• **Task item**
Transcribe the line holding "The image size" together with every line after it, through the end of the records, exactly and with no pictures.

▬▬▬▬▬▬▬▬▬▬

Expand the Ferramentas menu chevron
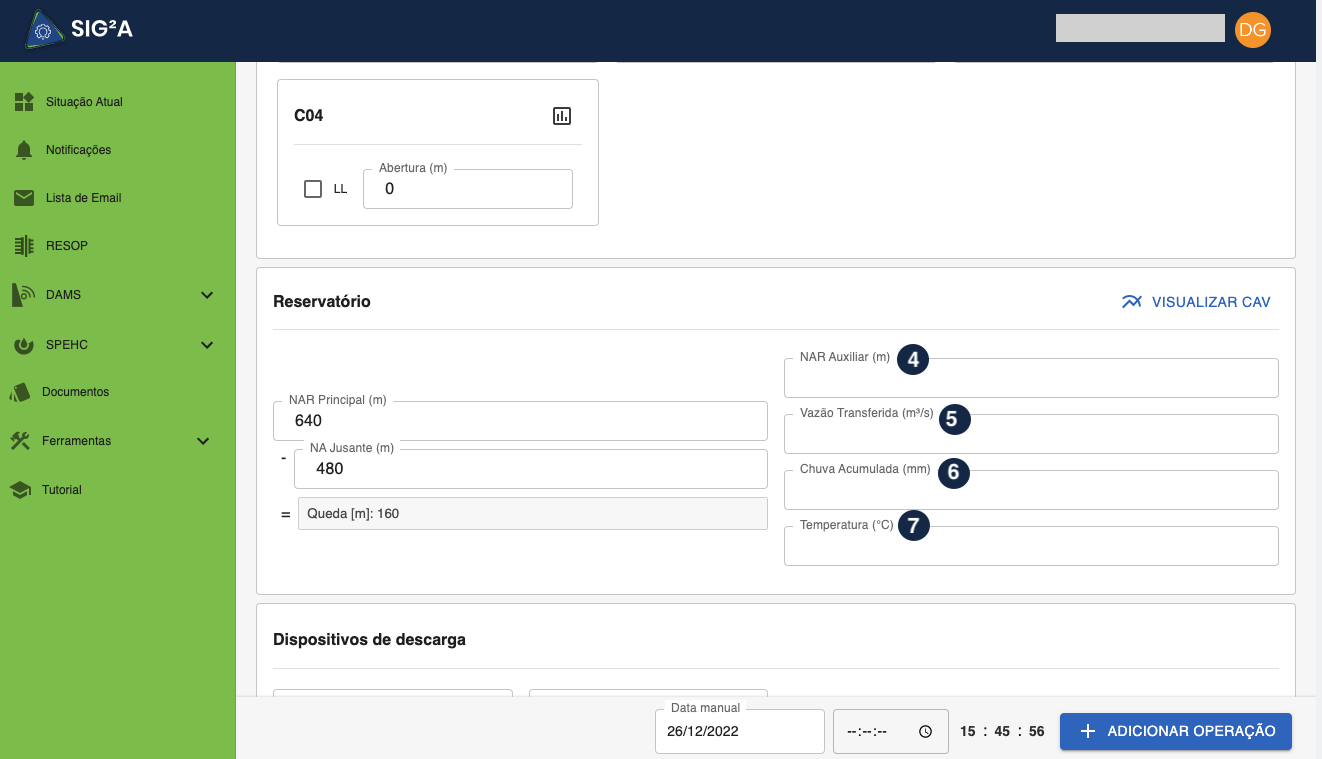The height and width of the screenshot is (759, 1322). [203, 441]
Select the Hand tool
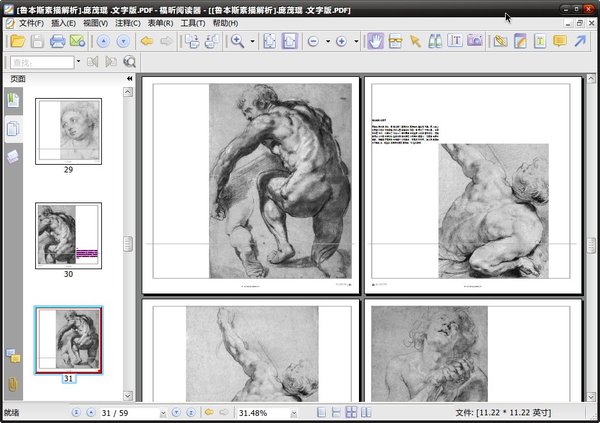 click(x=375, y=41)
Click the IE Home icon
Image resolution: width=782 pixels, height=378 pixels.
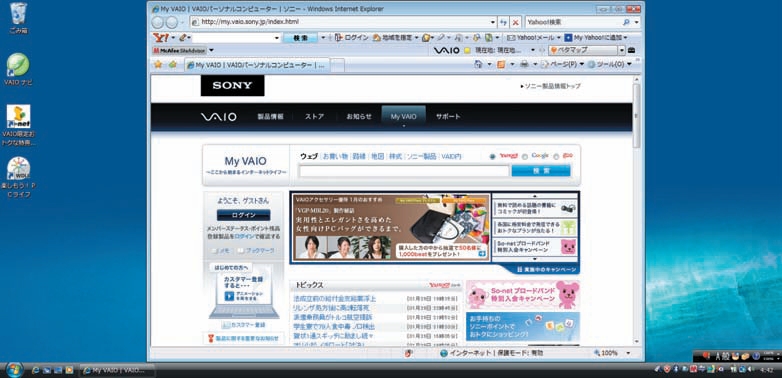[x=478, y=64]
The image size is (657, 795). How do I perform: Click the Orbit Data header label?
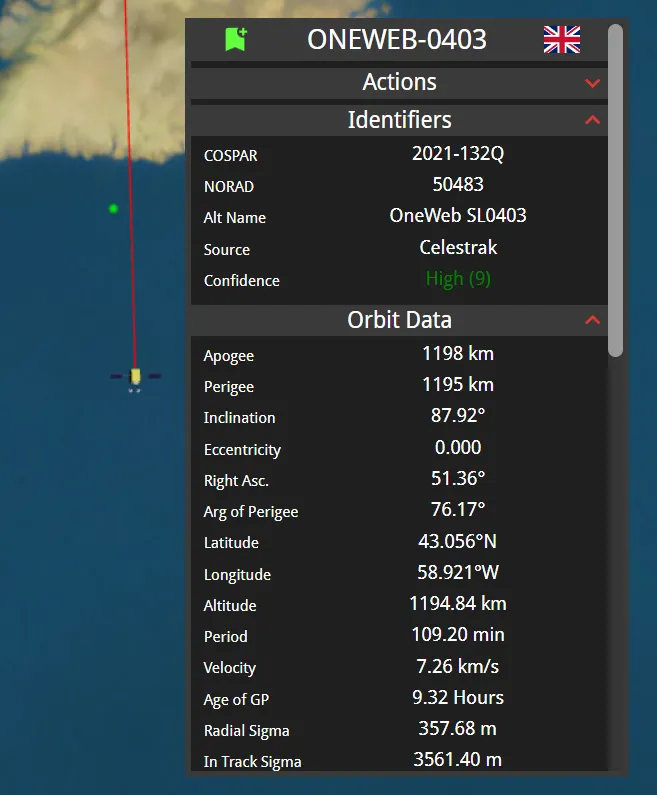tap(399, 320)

▬▬▬▬▬▬▬▬▬▬

• **Solution for this problem**
The image size is (657, 795). How do I perform: Click the Orbit Data header label?
tap(399, 320)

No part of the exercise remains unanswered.